百度百科上介紹的很簡單卻很明瞭,大家可以看一下,我這裏配合一些代碼稍微多說一點。
假設我們要在銀行網站上給老媽轉100塊錢,畢竟畢業這麼多年了也沒給過家裏錢(雖然你認爲他們都在賺錢不需要你給,況且你自己現在賺錢剛好可以經濟獨立,不過實際上爹媽還是很希望你能支援家裏的)。這個轉賬的HTTP請求類似於這樣:
POST /transfer HTTP/1.1
Host: bank.example.com
Cookie: JSESSIONID=randomid; Domain=bank.example.com; Secure; HttpOnly
Content-Type: application/x-www-form-urlencoded
amount=100.00&routingNumber=1234&account=9876你現在已經登錄銀行的網站了(你說你用的客戶端?那當然沒有這個危險性了,所以銀行才都推薦U盾的),然後你新開了個標籤頁,進入一個“危機四伏”的網站(你傻啊,爲什麼要這樣做。其實當別人沒騙的時候我們都可以馬後炮,但是沒有足夠的防範意識,任何時候我們被騙都是在鼓裏)。
這個網站有一個鏈接,代碼類似於這樣:
<form action="https://bank.example.com/transfer" method="post">
<input type="hidden" name="amount" value="100.00"/>
<input type="hidden" name="routingNumber" value="evilsRoutingNumber"/>
<input type="hidden" name="account" value="evilsAccountNumber"/>
<input type="submit" value="點我拿紅包!"/>
</form>除了一個“拿紅包”的按鈕之外,其他都是隱藏域。一看搶紅包了,趕緊搶吧!這個表單提交後,和上面的請求是完全一樣的。儘管這個網站沒有你的cookie信息,可是你提交的時候cookie照樣會被髮送,所以它完全不需要拿到你的cookie。
你說:好像只要我足夠小心,不去點擊按鈕就行了。當然不是,因爲給你個按鈕讓你點是貌似愚蠢的做法,這個網站打開的同時,它的javascript代碼說不定就不停的發生那個請求了。而你完全不知道。
爲什麼會這樣?
因爲接收action的服務器並不知道請求是跨站的,跨不跨站對於服務器來說沒什麼兩樣。
知道了這一點,我們的解決方法也就應運而生了:增加點東西讓其他站點提供不了(因爲只用cookie是不夠的),這樣服務器去驗證這個域不就可以了嗎。

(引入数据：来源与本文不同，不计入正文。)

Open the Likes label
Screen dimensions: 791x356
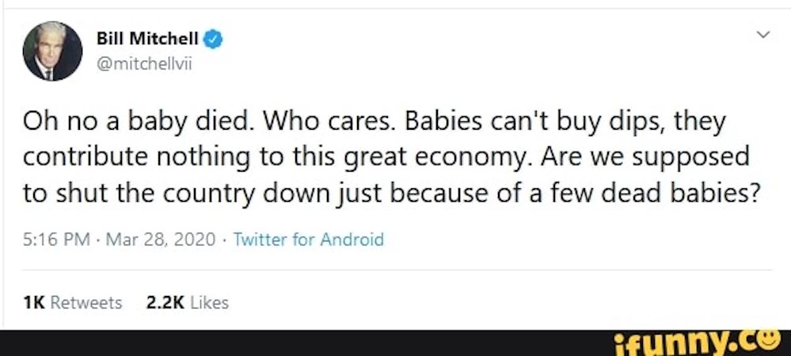tap(209, 302)
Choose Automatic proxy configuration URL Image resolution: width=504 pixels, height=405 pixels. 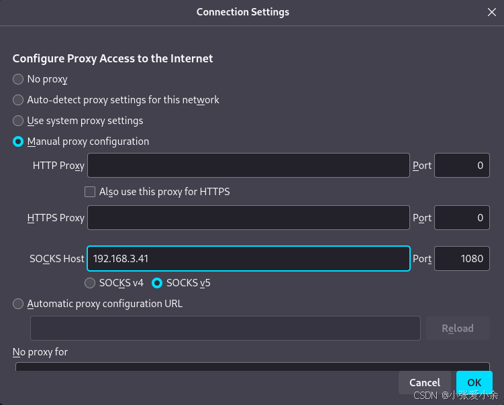pyautogui.click(x=18, y=304)
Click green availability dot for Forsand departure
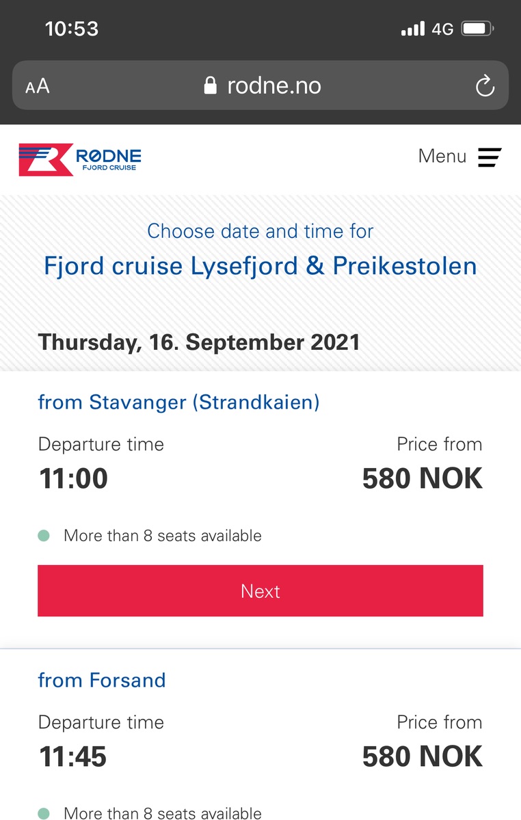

一種方案是同步令牌模式。你的每一次請求,除了session數據外,都會提供服務器經response返回的隨機串作爲一個單獨的http參數。提交後服務器會驗證這個隨機串。而其他網站是拿不到這個隨機串的。
與之前的請求相比,只多了一個參數_csrf:
POST /transfer HTTP/1.1
Host: bank.example.com
Cookie: JSESSIONID=randomid; Domain=bank.example.com; Secure; HttpOnly
Content-Type: application/x-www-form-urlencoded
amount=100.00&routingNumber=1234&account=9876&_csrf=<secure-random>對於經過瀏覽器進行訪問和發送接收請求的場景,防範CSRF攻擊都有必要。
Spring Secure是怎麼防範CSRF攻擊呢?
首先,我們使用spring secure應該保證action的HTTP動詞是合適的,不應該使用GET請求處理編輯性活動。使用POST要好得多。有的框架檢測到token(就是上面提到的隨機串)不合法馬上就將用戶登出要求重新登錄。而Spring是產生一個403狀態。
spring默認是開啓 csrf防範的(如果使用命名空間需要開發者顯示開啓),如果想關閉,可以使用disable()方法:
@EnableWebSecurity
@Configuration
public class WebSecurityConfig extends
WebSecurityConfigurerAdapter {
@Override
protected void configure(HttpSecurity http) throws Exception {
http.csrf().disable();
}
}最後,要保證在除了GET外的請求中都包含_csrf域。不然,連登出都會失敗(咦,登出不是GET嗎?所以最好用POST)。